[Data listing — start]
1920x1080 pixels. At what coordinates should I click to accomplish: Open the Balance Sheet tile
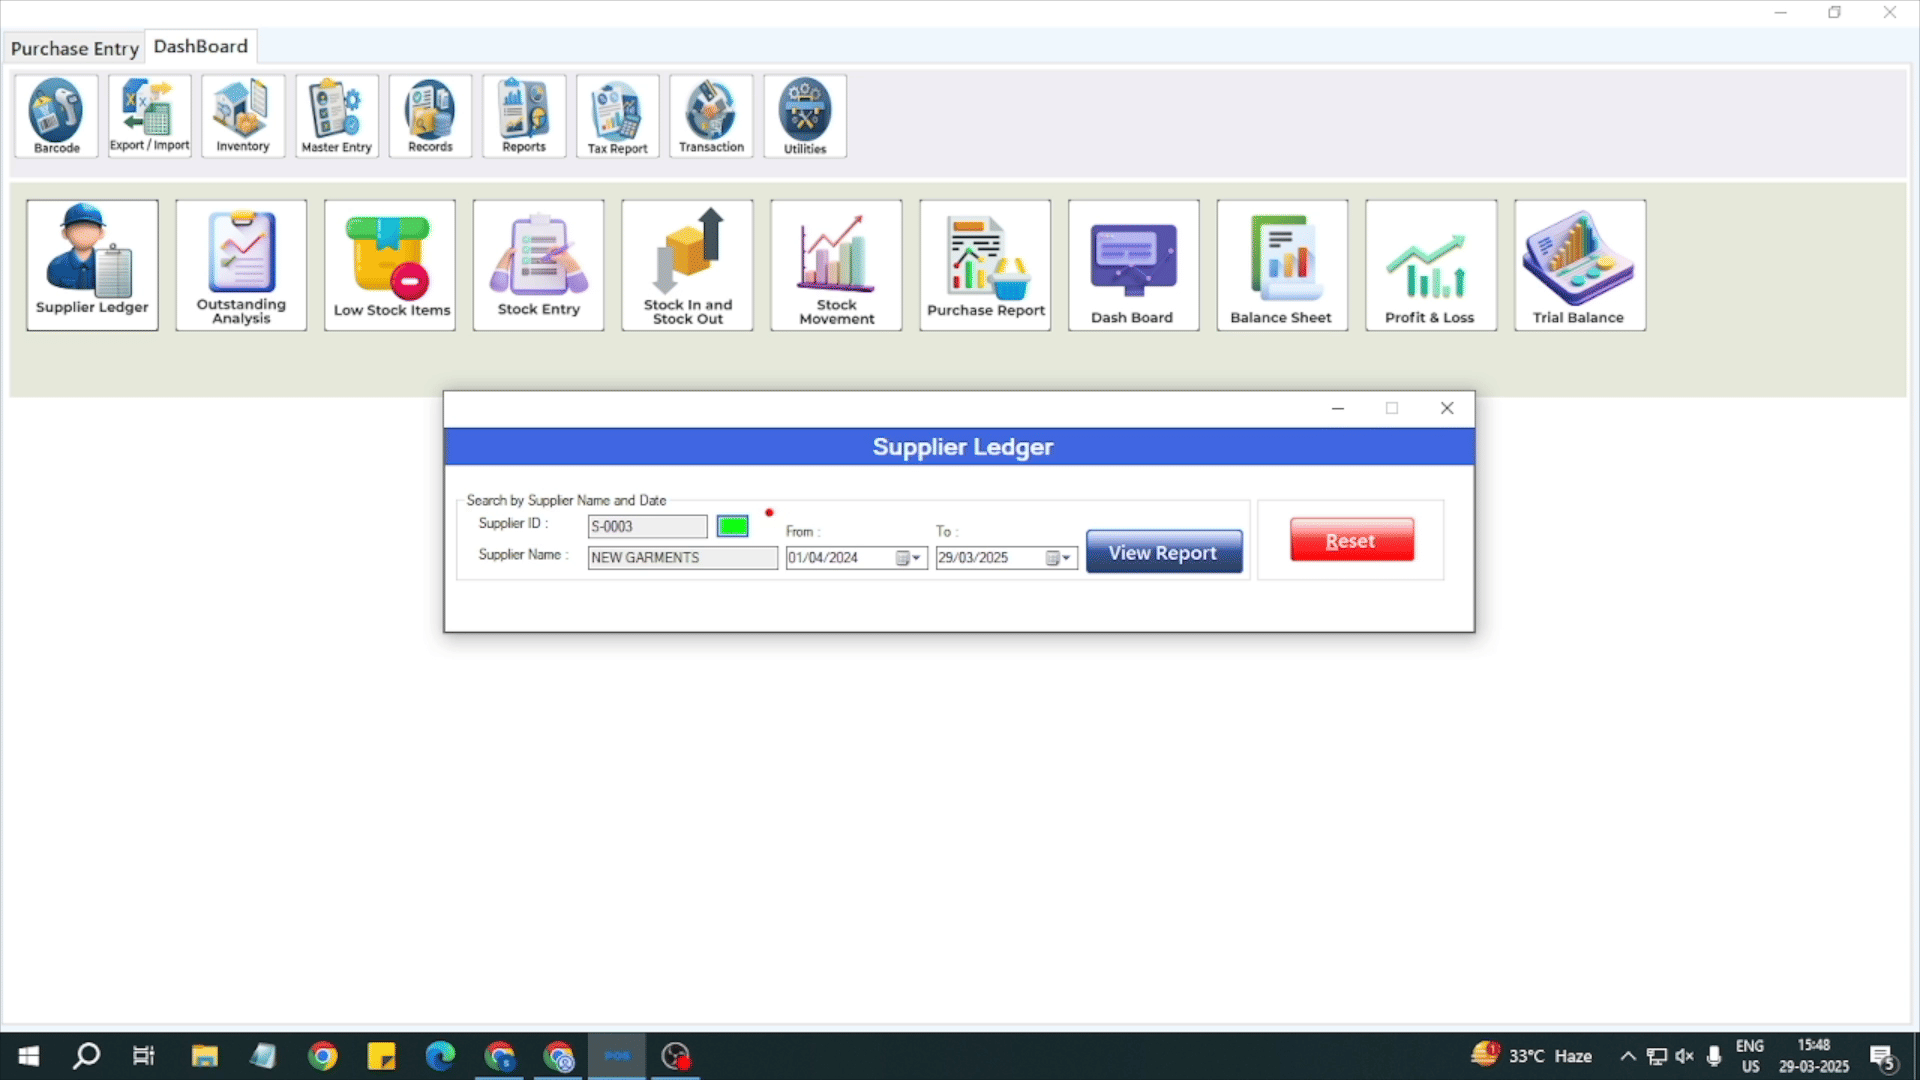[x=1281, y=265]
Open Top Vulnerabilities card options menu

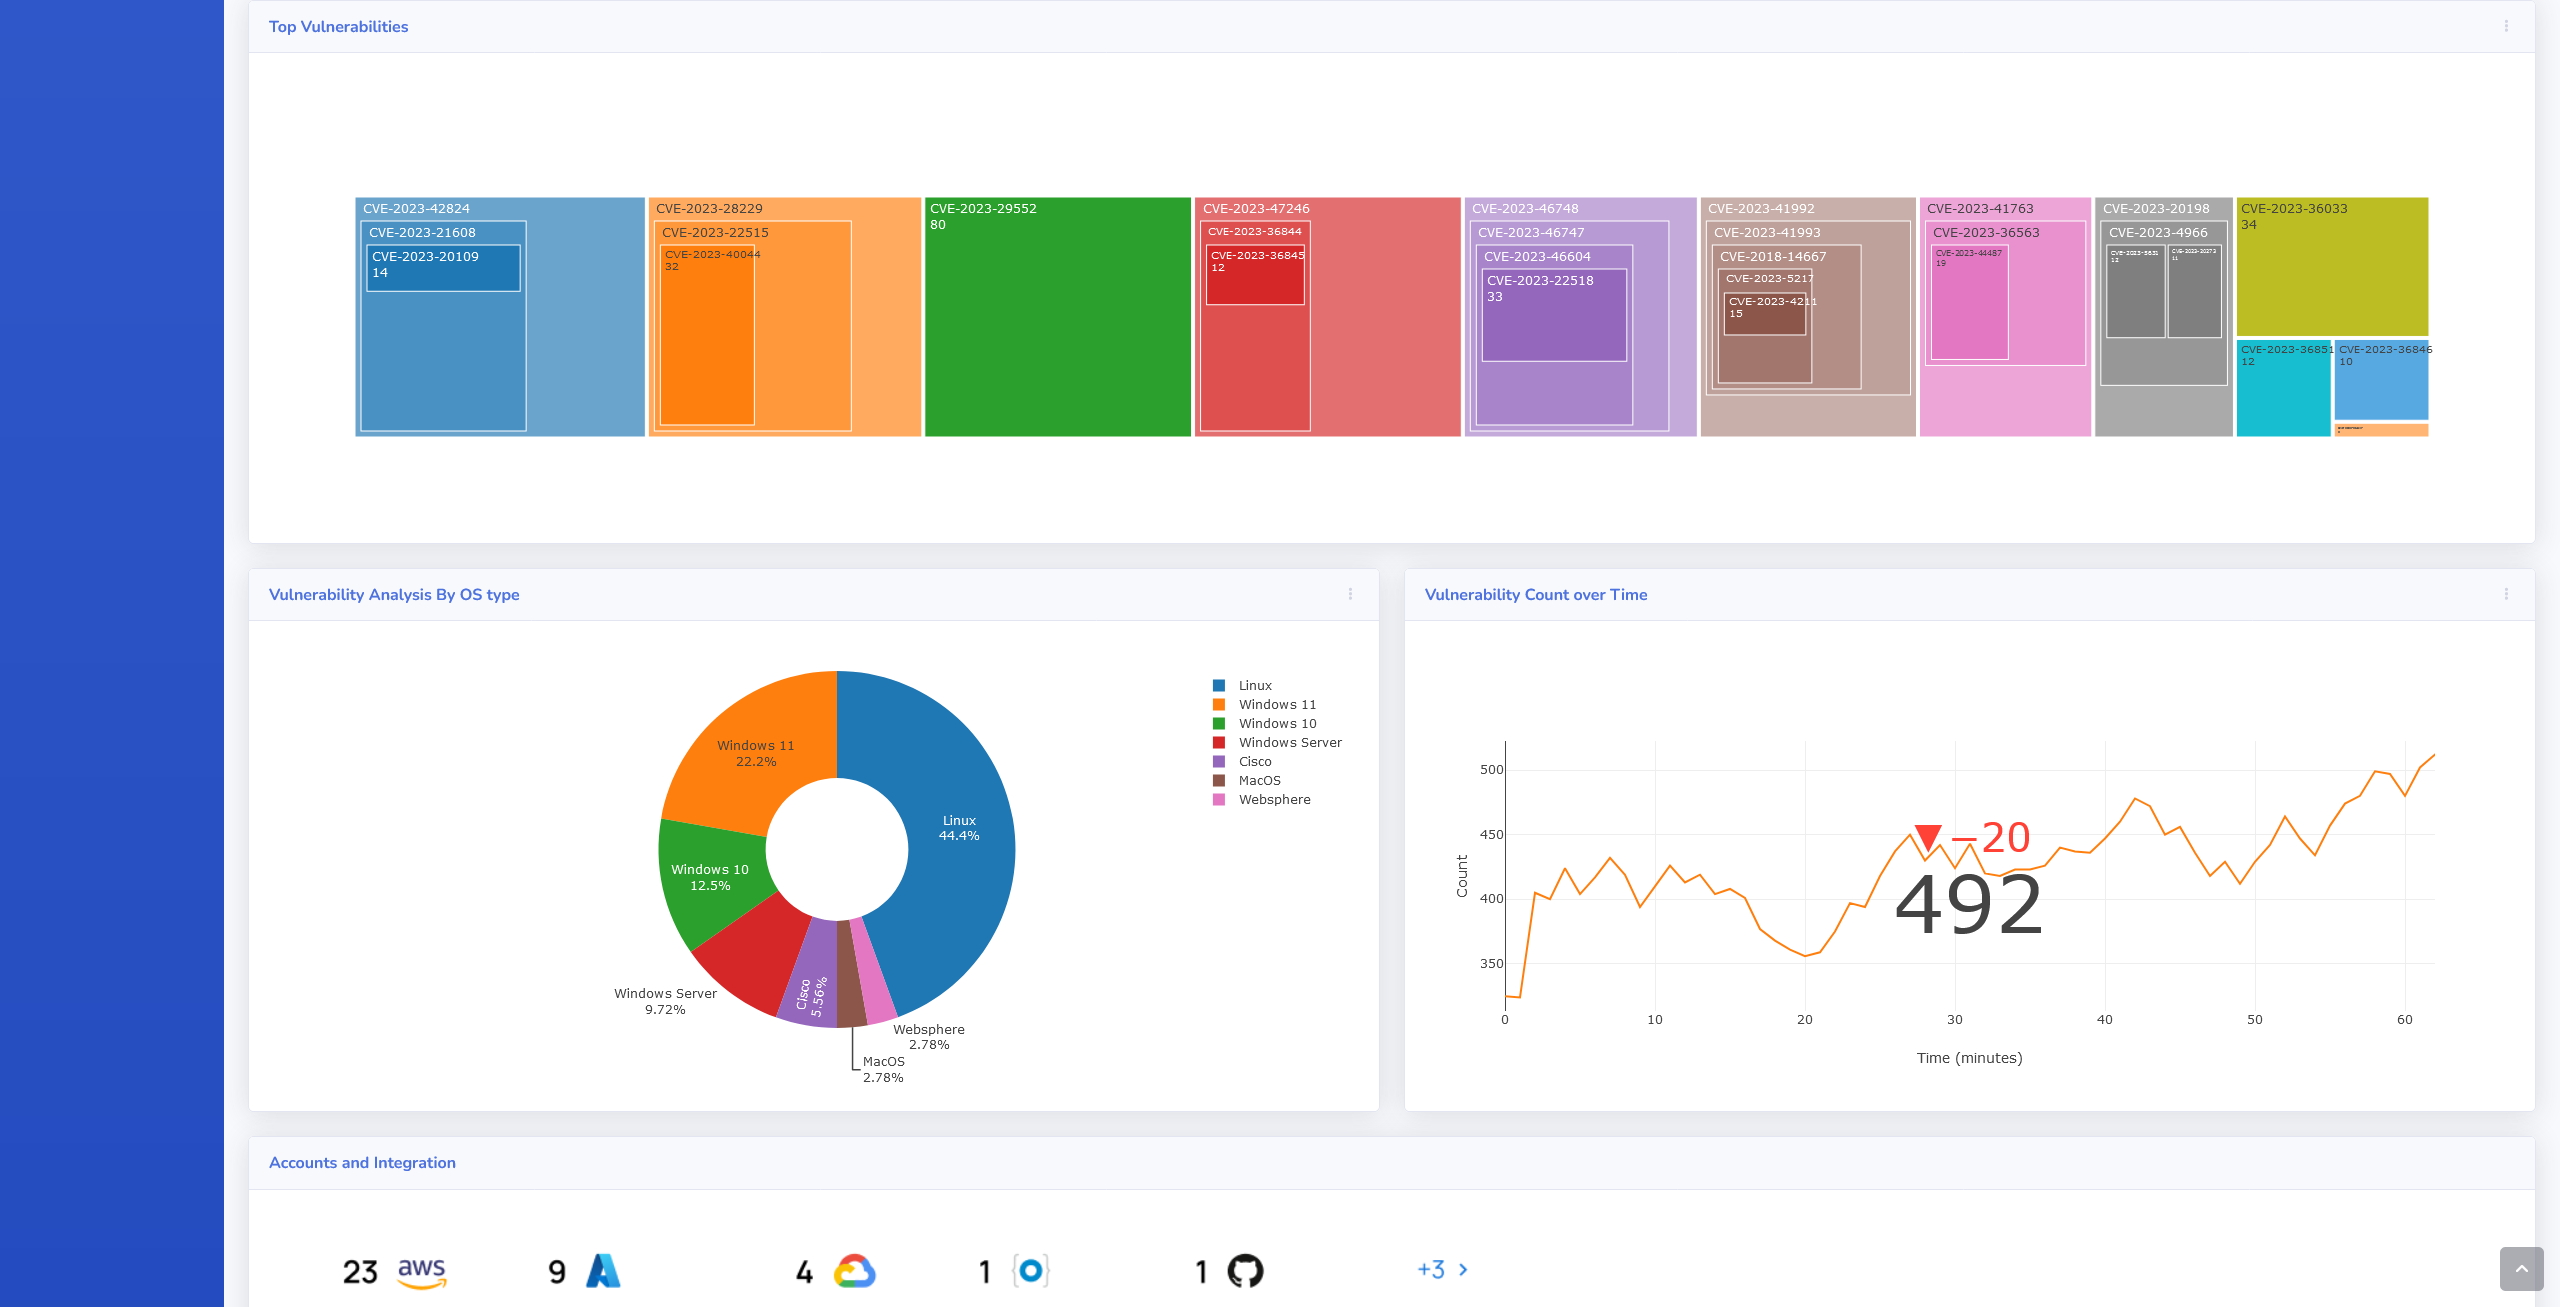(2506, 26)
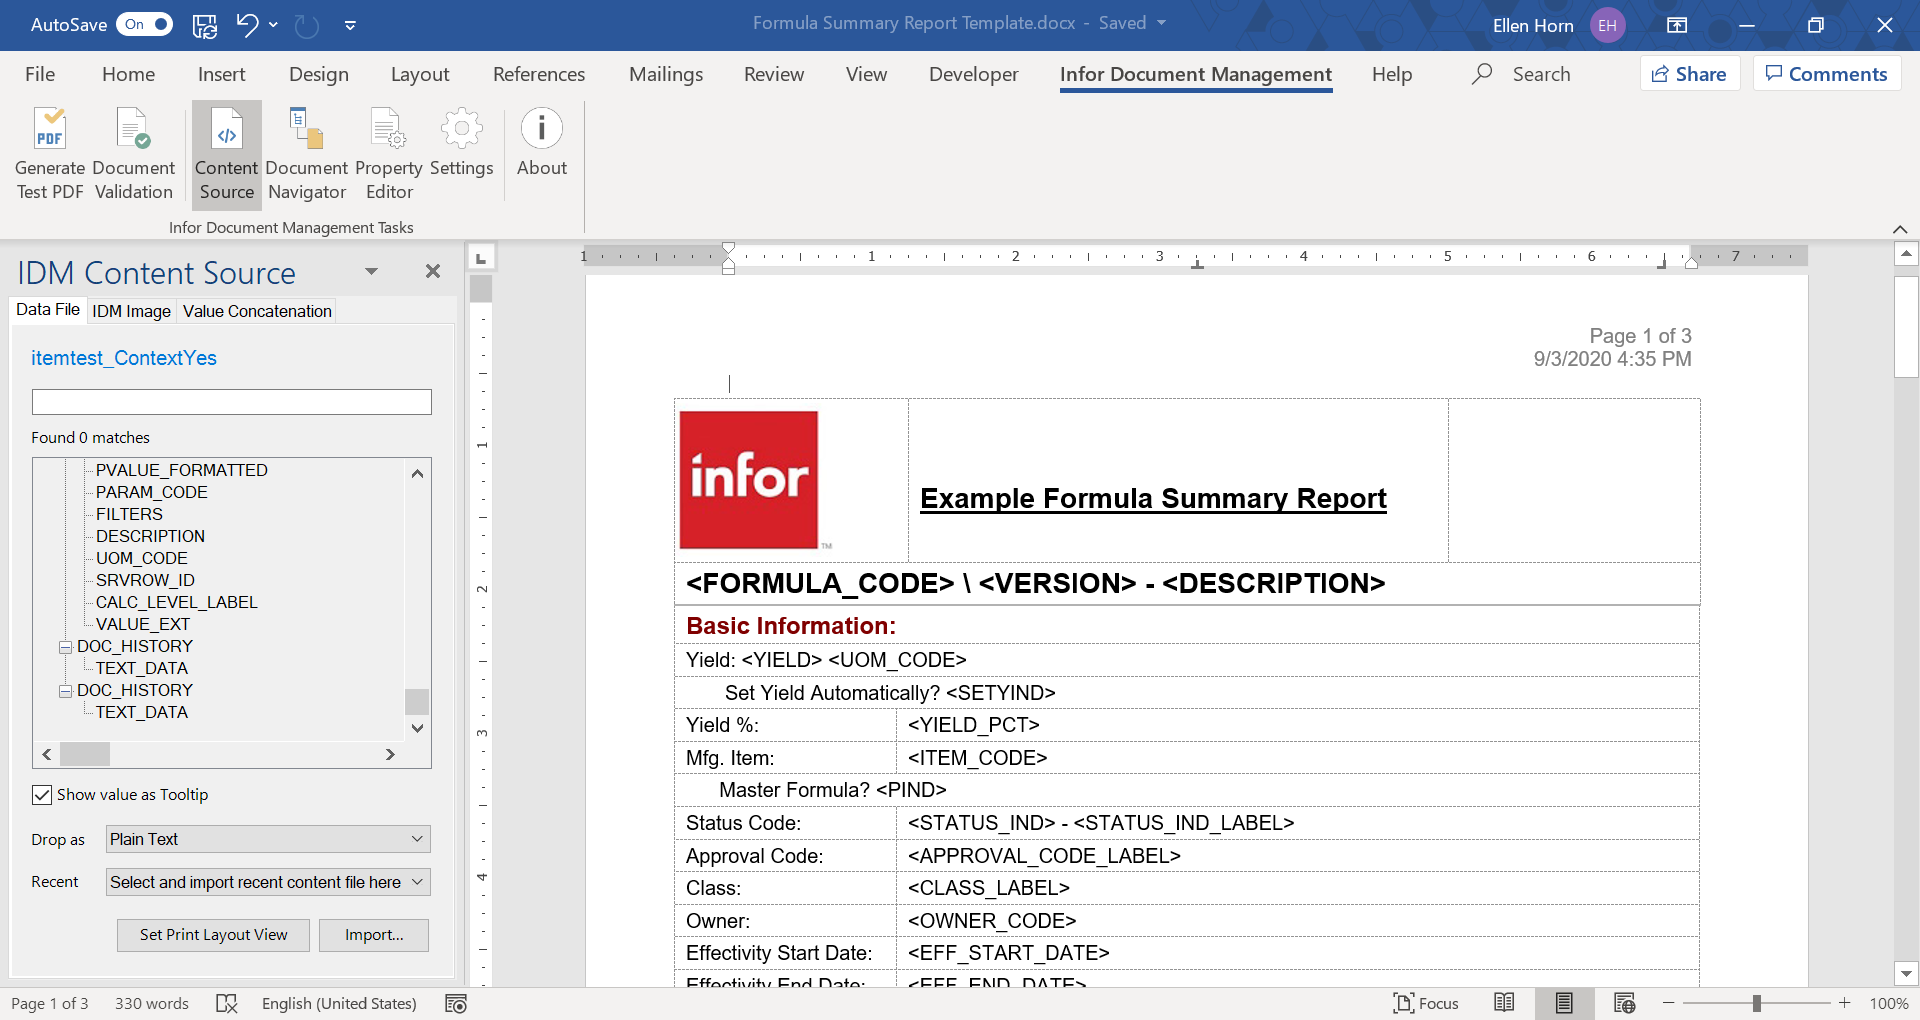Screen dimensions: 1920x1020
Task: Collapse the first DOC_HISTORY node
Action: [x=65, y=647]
[Data listing — finish]
Exercise brief –
The pictures stay out; everything else in the records above must be repeated exactly.

Expected output –
1920x1080 pixels. At what coordinates should I click to accomplish: Open the Balance Sheet tile
[x=1281, y=265]
Open Top Vulnerabilities card options menu

(2506, 26)
Screen dimensions: 1920x1020
Task: Collapse the first DOC_HISTORY node
Action: [x=65, y=647]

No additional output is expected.